菅井の場合はよく分からない。一口に「皆を笑顔にする」といっても、方法は色々ある。何をもって夢を叶えたとするのかも不明瞭だ。
だが、いつか見つけてみせるつもりだ。将来どういう仕事に就いて、何をして人の役に立つのか。その答えを探すのも含めて、菅井に与えられた宿題だと言えるだろう。
「そのときは、俺の店に飲みに来てくれ」
「いつまで飲み屋でバイトしてるつもりなの。フリーターになるわけじゃないんだし」
「それもそうか」
顔を見合わせて苦笑する。まあ、どこかおすすめの店で飲むことになるだろう。
最後までグダグダした会話が続いてしまったが、何とか約束を取りつけ、今度こそ二人は別れた。

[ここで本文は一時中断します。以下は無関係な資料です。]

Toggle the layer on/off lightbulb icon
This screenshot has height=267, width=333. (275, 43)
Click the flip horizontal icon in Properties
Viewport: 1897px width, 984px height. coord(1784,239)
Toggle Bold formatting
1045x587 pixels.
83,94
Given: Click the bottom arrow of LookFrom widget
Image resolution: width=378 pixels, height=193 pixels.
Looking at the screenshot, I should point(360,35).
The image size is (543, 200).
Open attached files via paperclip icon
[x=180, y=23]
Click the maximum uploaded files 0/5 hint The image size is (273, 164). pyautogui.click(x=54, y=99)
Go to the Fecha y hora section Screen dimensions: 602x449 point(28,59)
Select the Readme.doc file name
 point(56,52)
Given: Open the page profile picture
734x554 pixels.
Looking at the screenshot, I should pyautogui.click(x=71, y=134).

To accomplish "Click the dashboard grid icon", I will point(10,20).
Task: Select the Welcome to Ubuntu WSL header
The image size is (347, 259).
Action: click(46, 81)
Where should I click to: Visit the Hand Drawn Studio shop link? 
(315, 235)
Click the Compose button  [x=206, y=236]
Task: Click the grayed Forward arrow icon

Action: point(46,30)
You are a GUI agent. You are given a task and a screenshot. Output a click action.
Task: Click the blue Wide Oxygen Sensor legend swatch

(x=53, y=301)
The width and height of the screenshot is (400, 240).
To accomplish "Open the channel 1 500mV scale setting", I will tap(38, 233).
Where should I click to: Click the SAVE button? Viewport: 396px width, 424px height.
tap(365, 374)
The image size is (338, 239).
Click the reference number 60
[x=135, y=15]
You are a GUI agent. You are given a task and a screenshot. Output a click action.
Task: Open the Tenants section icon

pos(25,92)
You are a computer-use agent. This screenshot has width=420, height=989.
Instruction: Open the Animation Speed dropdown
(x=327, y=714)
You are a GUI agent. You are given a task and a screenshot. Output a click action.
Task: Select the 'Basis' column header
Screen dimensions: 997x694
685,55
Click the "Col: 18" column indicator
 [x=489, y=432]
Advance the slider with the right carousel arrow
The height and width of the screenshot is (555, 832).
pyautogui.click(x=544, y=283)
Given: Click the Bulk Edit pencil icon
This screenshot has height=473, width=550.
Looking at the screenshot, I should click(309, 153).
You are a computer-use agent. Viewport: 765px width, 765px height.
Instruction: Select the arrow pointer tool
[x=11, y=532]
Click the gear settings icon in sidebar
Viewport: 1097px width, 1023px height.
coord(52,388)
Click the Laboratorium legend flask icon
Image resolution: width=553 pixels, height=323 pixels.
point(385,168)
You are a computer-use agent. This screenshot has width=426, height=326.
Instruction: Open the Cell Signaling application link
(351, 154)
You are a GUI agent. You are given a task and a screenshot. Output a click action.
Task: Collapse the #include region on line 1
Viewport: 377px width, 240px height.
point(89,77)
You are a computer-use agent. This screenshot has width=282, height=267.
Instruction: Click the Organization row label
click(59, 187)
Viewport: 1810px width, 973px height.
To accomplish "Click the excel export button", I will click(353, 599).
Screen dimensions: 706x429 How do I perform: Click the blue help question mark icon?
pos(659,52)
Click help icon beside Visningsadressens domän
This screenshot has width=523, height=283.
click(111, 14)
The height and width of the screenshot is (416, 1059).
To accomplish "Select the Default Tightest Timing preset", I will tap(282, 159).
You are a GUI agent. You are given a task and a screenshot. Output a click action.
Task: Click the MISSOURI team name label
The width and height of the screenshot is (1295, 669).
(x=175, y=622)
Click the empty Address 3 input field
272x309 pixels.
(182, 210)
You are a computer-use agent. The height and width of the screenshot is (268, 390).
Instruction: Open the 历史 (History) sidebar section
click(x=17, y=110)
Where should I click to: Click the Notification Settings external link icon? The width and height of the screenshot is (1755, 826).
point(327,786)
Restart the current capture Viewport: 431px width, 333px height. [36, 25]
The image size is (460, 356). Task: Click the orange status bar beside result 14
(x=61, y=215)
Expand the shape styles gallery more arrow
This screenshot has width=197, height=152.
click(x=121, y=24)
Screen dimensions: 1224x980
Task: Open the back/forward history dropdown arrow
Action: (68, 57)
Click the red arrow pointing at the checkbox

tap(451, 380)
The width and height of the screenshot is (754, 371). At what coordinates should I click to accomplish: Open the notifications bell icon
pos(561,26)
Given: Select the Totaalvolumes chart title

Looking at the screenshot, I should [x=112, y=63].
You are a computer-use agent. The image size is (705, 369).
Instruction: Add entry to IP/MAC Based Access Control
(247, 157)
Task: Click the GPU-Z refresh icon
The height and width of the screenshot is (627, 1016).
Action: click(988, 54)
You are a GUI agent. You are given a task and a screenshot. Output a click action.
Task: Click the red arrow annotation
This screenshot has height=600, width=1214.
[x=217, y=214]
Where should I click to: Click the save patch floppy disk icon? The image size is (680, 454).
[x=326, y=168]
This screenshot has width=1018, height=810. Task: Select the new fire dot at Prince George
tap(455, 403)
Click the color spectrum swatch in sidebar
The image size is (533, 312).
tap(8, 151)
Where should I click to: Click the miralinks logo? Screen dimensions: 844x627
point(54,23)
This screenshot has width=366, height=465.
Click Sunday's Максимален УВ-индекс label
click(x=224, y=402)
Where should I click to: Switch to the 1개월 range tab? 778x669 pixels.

改札を抜けた奏の後ろ姿が、どんどん小さくなる。猛ダッシュで駅のホームへ急いでいるのだ。
彼女を見送ると、菅井も踵を返して歩き出した。
時間も余りそうだし、いつもより少し早めに出勤しようかなと思う。彼が勤務しているバーは、開店前の準備や清掃の人手が足りなくて困っているのだ。
皆を笑顔にするという菅井の夢は、まだ序章にすぎない。あるいは、彼がこれから歩む人生全体を通して叶えられるものなのかもしれない。
(見ていて下さい、美音さん。たとえ不器用でも、俺は俺なりのやり方であなたの意志を継いでみせます)
夢への一歩を踏み出すべく、菅井はバーへと向かった。